Provided data
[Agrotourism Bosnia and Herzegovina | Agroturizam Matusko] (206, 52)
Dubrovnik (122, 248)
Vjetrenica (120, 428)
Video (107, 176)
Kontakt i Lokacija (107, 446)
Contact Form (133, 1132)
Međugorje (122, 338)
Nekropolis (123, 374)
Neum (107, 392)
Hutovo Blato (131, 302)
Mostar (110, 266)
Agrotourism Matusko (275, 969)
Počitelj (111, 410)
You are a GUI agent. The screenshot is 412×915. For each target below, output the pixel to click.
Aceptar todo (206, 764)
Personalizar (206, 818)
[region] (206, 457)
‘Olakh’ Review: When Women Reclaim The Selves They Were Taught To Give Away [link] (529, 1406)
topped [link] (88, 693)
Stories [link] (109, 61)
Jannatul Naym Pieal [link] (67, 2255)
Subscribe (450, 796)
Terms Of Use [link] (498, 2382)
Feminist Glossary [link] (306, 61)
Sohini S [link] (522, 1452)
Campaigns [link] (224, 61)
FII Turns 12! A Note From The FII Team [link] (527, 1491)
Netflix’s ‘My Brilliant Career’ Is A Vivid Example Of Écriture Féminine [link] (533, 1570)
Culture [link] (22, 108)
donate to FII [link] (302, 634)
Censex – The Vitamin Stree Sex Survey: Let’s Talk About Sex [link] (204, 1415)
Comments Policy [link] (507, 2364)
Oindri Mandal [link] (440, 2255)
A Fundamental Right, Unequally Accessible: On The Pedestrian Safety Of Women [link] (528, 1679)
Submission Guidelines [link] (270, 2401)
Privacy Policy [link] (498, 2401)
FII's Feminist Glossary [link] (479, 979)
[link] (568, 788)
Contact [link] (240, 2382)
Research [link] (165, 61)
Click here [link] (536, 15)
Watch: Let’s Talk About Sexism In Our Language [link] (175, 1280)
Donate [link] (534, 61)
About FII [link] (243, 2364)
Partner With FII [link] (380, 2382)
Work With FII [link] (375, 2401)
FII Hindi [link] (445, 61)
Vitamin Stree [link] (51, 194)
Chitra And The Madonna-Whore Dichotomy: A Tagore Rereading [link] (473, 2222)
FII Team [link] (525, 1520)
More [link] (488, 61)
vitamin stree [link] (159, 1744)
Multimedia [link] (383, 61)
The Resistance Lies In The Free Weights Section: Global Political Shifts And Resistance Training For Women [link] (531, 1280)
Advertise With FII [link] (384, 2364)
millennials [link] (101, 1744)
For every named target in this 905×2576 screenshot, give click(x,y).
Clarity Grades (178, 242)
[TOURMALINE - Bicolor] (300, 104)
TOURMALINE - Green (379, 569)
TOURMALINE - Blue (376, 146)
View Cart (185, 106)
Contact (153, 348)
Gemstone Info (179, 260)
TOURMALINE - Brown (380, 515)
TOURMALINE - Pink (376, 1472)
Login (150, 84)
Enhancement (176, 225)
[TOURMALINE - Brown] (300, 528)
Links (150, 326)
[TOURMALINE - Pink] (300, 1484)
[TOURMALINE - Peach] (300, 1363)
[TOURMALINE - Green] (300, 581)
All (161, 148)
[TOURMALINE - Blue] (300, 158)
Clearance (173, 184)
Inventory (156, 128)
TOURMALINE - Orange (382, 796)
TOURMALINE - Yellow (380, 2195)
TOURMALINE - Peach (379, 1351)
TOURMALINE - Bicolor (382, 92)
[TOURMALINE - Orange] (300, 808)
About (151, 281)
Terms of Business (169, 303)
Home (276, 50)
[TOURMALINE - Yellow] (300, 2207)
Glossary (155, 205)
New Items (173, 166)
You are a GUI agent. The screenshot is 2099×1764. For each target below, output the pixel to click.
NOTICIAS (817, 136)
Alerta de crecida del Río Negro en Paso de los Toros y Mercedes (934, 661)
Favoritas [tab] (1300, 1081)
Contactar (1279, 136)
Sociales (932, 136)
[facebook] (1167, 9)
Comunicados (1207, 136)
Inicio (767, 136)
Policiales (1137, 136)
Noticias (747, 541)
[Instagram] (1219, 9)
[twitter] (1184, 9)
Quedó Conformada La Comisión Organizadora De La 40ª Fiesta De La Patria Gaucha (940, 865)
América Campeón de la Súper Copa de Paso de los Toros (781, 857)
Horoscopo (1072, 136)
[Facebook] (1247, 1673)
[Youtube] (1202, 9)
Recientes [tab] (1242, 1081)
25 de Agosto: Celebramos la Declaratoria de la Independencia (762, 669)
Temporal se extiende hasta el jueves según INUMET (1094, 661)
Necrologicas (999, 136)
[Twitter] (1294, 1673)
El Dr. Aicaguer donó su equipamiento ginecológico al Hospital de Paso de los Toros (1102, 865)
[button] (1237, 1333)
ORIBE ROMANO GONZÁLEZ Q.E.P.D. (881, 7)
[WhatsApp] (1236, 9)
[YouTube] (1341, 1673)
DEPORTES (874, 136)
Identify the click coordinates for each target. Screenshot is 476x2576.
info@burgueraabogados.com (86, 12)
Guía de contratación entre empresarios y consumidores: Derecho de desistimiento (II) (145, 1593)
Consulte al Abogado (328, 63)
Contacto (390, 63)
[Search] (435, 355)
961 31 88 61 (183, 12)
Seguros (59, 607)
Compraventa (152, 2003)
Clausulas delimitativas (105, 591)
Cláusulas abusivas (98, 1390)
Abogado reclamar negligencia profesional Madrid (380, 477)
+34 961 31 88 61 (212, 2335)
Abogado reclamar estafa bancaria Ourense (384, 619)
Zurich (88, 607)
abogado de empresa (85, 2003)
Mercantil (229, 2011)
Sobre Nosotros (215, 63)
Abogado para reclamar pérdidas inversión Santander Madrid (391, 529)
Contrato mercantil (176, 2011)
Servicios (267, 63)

Work task
In the lines above, every record is to be repeated exactly.

Answer
[Agrotourism Bosnia and Herzegovina | Agroturizam Matusko] (206, 52)
Dubrovnik (122, 248)
Vjetrenica (120, 428)
Video (107, 176)
Kontakt i Lokacija (107, 446)
Contact Form (133, 1132)
Međugorje (122, 338)
Nekropolis (123, 374)
Neum (107, 392)
Hutovo Blato (131, 302)
Mostar (110, 266)
Agrotourism Matusko (275, 969)
Počitelj (111, 410)
You are a GUI agent. The screenshot is 412×915. For each target below, output the pixel to click.
Aceptar todo (206, 764)
Personalizar (206, 818)
[region] (206, 457)
‘Olakh’ Review: When Women Reclaim The Selves They Were Taught To Give Away [link] (529, 1406)
topped [link] (88, 693)
Stories [link] (109, 61)
Jannatul Naym Pieal [link] (67, 2255)
Subscribe (450, 796)
Terms Of Use [link] (498, 2382)
Feminist Glossary [link] (306, 61)
Sohini S [link] (522, 1452)
Campaigns [link] (224, 61)
FII Turns 12! A Note From The FII Team [link] (527, 1491)
Netflix’s ‘My Brilliant Career’ Is A Vivid Example Of Écriture Féminine [link] (533, 1570)
Culture [link] (22, 108)
donate to FII [link] (302, 634)
Censex – The Vitamin Stree Sex Survey: Let’s Talk About Sex [link] (204, 1415)
Comments Policy [link] (507, 2364)
Oindri Mandal [link] (440, 2255)
A Fundamental Right, Unequally Accessible: On The Pedestrian Safety Of Women [link] (528, 1679)
Submission Guidelines [link] (270, 2401)
Privacy Policy [link] (498, 2401)
FII's Feminist Glossary [link] (479, 979)
[link] (568, 788)
Contact [link] (240, 2382)
Research [link] (165, 61)
Click here [link] (536, 15)
Watch: Let’s Talk About Sexism In Our Language [link] (175, 1280)
Donate [link] (534, 61)
About FII [link] (243, 2364)
Partner With FII [link] (380, 2382)
Work With FII [link] (375, 2401)
FII Hindi [link] (445, 61)
Vitamin Stree [link] (51, 194)
Chitra And The Madonna-Whore Dichotomy: A Tagore Rereading [link] (473, 2222)
FII Team [link] (525, 1520)
More [link] (488, 61)
vitamin stree [link] (159, 1744)
Multimedia [link] (383, 61)
The Resistance Lies In The Free Weights Section: Global Political Shifts And Resistance Training For Women [link] (531, 1280)
Advertise With FII [link] (384, 2364)
millennials [link] (101, 1744)
For every named target in this 905×2576 screenshot, give click(x,y).
Clarity Grades (178, 242)
[TOURMALINE - Bicolor] (300, 104)
TOURMALINE - Green (379, 569)
TOURMALINE - Blue (376, 146)
View Cart (185, 106)
Contact (153, 348)
Gemstone Info (179, 260)
TOURMALINE - Brown (380, 515)
TOURMALINE - Pink (376, 1472)
Login (150, 84)
Enhancement (176, 225)
[TOURMALINE - Brown] (300, 528)
Links (150, 326)
[TOURMALINE - Pink] (300, 1484)
[TOURMALINE - Peach] (300, 1363)
[TOURMALINE - Green] (300, 581)
All (161, 148)
[TOURMALINE - Blue] (300, 158)
Clearance (173, 184)
Inventory (156, 128)
TOURMALINE - Orange (382, 796)
TOURMALINE - Yellow (380, 2195)
TOURMALINE - Peach (379, 1351)
TOURMALINE - Bicolor (382, 92)
[TOURMALINE - Orange] (300, 808)
About (151, 281)
Terms of Business (169, 303)
Home (276, 50)
[TOURMALINE - Yellow] (300, 2207)
Glossary (155, 205)
New Items (173, 166)
You are a GUI agent. The screenshot is 2099×1764. For each target below, output the pixel to click.
NOTICIAS (817, 136)
Alerta de crecida del Río Negro en Paso de los Toros y Mercedes (934, 661)
Favoritas [tab] (1300, 1081)
Contactar (1279, 136)
Sociales (932, 136)
[facebook] (1167, 9)
Comunicados (1207, 136)
Inicio (767, 136)
Policiales (1137, 136)
Noticias (747, 541)
[Instagram] (1219, 9)
[twitter] (1184, 9)
Quedó Conformada La Comisión Organizadora De La 40ª Fiesta De La Patria Gaucha (940, 865)
América Campeón de la Súper Copa de Paso de los Toros (781, 857)
Horoscopo (1072, 136)
[Facebook] (1247, 1673)
[Youtube] (1202, 9)
Recientes [tab] (1242, 1081)
25 de Agosto: Celebramos la Declaratoria de la Independencia (762, 669)
Temporal se extiende hasta el jueves según INUMET (1094, 661)
Necrologicas (999, 136)
[Twitter] (1294, 1673)
El Dr. Aicaguer donó su equipamiento ginecológico al Hospital de Paso de los Toros (1102, 865)
[button] (1237, 1333)
ORIBE ROMANO GONZÁLEZ Q.E.P.D. (881, 7)
[WhatsApp] (1236, 9)
[YouTube] (1341, 1673)
DEPORTES (874, 136)
Identify the click coordinates for each target. Screenshot is 476x2576.
info@burgueraabogados.com (86, 12)
Guía de contratación entre empresarios y consumidores: Derecho de desistimiento (II) (145, 1593)
Consulte al Abogado (328, 63)
Contacto (390, 63)
[Search] (435, 355)
961 31 88 61 (183, 12)
Seguros (59, 607)
Compraventa (152, 2003)
Clausulas delimitativas (105, 591)
Cláusulas abusivas (98, 1390)
Abogado reclamar negligencia profesional Madrid (380, 477)
+34 961 31 88 61 (212, 2335)
Abogado reclamar estafa bancaria Ourense (384, 619)
Zurich (88, 607)
abogado de empresa (85, 2003)
Mercantil (229, 2011)
Sobre Nosotros (215, 63)
Abogado para reclamar pérdidas inversión Santander Madrid (391, 529)
Contrato mercantil (176, 2011)
Servicios (267, 63)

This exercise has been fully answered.